Jack McCormack will spend most Saturday afternoons this month the same way he spent most Saturday afternoons last month and the month before. In fact, it’s the same way he has spent much of his free time for more than 60 years: playing bridge.

 

          In all that time, he has never become bored with the game. But even more surprising, he says he’s still never learned it.

 

          “You’ll never learn it,” he says. “You’ll get better — I shudder to think how badly I played early on — but you’ll never get to the point of playing flawlessly. That’s part of the fascination.”

 

          That fascination is what keeps bridge players from around the Metroplex coming to the Valley View Bridge Club in our neighborhood. Every day of the week, dozens of players gather to compete in the game they say never gets old.

 

          “It does not get boring,” says club co-owner Preston Morrow. “If I had time, I’d play twice a day, every day. You’re never gonna pick up the same hand twice, so it’s a continual problem-solving enterprise.”

 

          Members play duplicate bridge at the club, with every table of four playing the exact same hand. That way, partners don’t just compete against opponents at their table; they go up against every other player in the room.

 

          “The whole idea is to make it a game of skill, not luck,” says Gerrie Owen, the club’s other co-owner. “At home, if you pick up high cards, you win.
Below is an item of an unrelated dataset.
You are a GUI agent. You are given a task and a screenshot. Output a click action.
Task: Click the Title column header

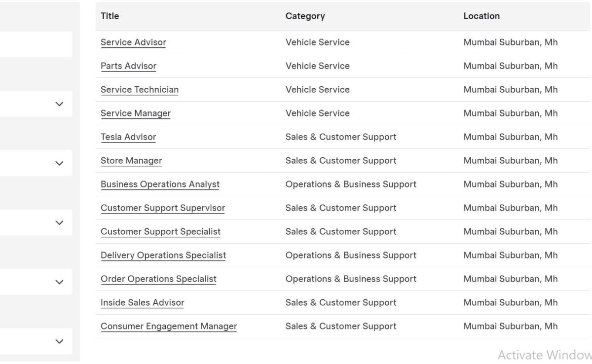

But not here. Every table has the same cards, so someone else can earn more points than you, based on how they play them.”

 

          Players accumulate points over a lifetime, reaching a number of different milestones along the way. But the points never really win them anything, other than the chance to play increasingly more difficult games and, of course, bragging rights.

 

          Morrow says that’s part of the fun, and personal rivalries and side bets are always going on among players.

 

“We’ll have some players who say: All I need to know is did I beat so-and-so,” he says with a laugh.

 

          “It’s a very ego satisfying game,” Owen says. “People like to win.”

 

          The rules of play — and there are lots of them — are standardized by the American Contract Bridge League. So people traveling to Dallas often stop in for a game at the club. And many people from Dallas , including McCormack, play bridge throughout the world.

 

           “You can play it anywhere,” he says. “I’ve played it in Rio de Janeiro, , , you name it. And we travel to tournaments around the country. My wife likes to drive, and I give her mis-directions.”

 

          Most of today’s bridge players are older adults, but McCormack says it hasn’t always been that way.

 

“It changed with the feminist revolution,” he says. “From the ’50s to the ’70s, women would drop their kids off at school, go play bridge, then go back and pick the kids up. Then they started going to work instead, and the game didn’t get the new players it used to get.”

 

          And in recent years, he says, there has been something of an influx of younger players to the game. He says that might also be the result of a revolution: the technical one.

 

          “They may be picking it up on the computer,” he says. “But I hope they will decide there’s more to life than playing some computer game. I think they’ll get more out of it by playing it with people.”